Dans un arrêt du 18 mars 2008 de sa chambre criminelle, la Cour de cassation a étendu la notion de violences aux actes destinés à causer un trouble psychologique, en énonçant que « le délit de violences est constitué, même sans atteinte physique de la victime, par tout acte de nature à impressionner vivement celle-ci et à lui causer un choc émotif » . Il est donc ici procédé à la codification de cette jurisprudence.
En revanche, si l'Assemblée nationale a maintenu le délit de violences psychologiques au sein du couple dans un nouvel article 222-33-2-1 du code pénal, elle a supprimé la mention de l'atteinte aux droits et à la dignité de la victime dans la définition.
III - La position de votre commission
Votre commission est très favorable à la création d'un délit de violences psychologiques au sein du couple susceptible d'apporter une réponse judiciaire à des situations difficiles.
Elle considère toutefois que la reconnaissance de ce nouveau délit dépendra étroitement de l'interprétation qu'en feront les juges.

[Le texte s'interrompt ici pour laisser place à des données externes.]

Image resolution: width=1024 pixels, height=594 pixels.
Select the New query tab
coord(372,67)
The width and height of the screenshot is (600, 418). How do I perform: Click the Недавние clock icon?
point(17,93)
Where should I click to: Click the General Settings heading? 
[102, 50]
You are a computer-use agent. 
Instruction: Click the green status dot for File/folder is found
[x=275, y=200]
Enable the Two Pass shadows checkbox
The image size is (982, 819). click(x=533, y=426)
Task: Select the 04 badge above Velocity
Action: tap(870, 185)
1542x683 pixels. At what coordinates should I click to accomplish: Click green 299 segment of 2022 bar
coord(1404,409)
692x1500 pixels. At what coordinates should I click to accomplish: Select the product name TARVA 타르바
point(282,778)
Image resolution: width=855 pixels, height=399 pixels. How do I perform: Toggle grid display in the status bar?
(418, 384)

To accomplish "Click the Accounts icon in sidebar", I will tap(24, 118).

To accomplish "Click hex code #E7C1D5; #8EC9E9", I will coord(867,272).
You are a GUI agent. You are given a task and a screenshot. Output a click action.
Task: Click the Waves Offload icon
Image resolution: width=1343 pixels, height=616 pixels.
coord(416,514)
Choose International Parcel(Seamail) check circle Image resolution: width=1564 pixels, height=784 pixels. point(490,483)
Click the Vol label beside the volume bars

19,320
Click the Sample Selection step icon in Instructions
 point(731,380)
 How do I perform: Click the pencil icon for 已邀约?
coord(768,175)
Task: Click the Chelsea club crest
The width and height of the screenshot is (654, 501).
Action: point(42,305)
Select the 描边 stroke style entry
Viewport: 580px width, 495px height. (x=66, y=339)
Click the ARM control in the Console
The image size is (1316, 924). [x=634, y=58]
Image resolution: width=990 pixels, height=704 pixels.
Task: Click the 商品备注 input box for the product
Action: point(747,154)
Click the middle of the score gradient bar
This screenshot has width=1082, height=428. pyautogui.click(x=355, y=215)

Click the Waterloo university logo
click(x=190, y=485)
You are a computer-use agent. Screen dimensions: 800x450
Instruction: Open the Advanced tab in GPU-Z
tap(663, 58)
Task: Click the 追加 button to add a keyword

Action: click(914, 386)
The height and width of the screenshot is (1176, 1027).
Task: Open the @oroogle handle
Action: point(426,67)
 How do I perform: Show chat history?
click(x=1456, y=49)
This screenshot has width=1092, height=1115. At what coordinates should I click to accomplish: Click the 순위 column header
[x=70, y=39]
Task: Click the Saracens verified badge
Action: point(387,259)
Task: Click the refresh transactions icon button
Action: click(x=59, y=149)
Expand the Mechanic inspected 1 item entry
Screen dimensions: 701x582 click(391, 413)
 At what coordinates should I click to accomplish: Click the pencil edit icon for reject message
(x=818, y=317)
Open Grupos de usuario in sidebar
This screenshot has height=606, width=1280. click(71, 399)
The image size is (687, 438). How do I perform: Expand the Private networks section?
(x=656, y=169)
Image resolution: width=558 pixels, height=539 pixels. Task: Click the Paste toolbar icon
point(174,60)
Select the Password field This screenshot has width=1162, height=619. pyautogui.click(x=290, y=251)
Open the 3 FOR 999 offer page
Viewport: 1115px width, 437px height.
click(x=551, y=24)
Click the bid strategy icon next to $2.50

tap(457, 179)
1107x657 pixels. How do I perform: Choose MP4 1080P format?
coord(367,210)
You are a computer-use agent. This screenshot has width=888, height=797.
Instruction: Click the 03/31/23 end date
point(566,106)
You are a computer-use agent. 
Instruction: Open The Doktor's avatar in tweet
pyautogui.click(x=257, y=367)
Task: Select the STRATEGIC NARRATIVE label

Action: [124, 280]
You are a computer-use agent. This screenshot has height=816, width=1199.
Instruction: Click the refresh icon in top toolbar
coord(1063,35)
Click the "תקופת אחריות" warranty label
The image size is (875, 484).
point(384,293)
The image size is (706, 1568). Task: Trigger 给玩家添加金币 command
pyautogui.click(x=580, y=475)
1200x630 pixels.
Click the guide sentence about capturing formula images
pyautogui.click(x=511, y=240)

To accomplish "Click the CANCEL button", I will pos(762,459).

En effet, pour l'identifier de manière efficace, il conviendra de s'appuyer sur un faisceau de preuves, ce qui nécessitera d'adapter les protocoles de dépôt de plainte aux violences psychologiques. En outre, l'analyse des documents bancaires devrait être utilisée pour attester, par exemple, de l'emprise financière du conjoint sur la victime. Enfin, sur le modèle du harcèlement moral en entreprise, le recueil de témoignages devrait être systématisé.
Sous cette réserve, elle vous propose d'adopter cet article sans modification.
*
* *
Réunie le 16 juin 2010, la commission a donné un avis favorable à l'adoption des articles dont elle s'est saisie pour avis.
* 6 Rapport d'information de Guy Geoffroy, au nom de la mission d'évaluation de la politique de prévention et de lutte contre les violences faites aux femmes de l'Assemblée nationale, n° 1799 (AN - XIII e législature), « Violences faites aux femmes : mettre enfin un terme à l'inacceptable ».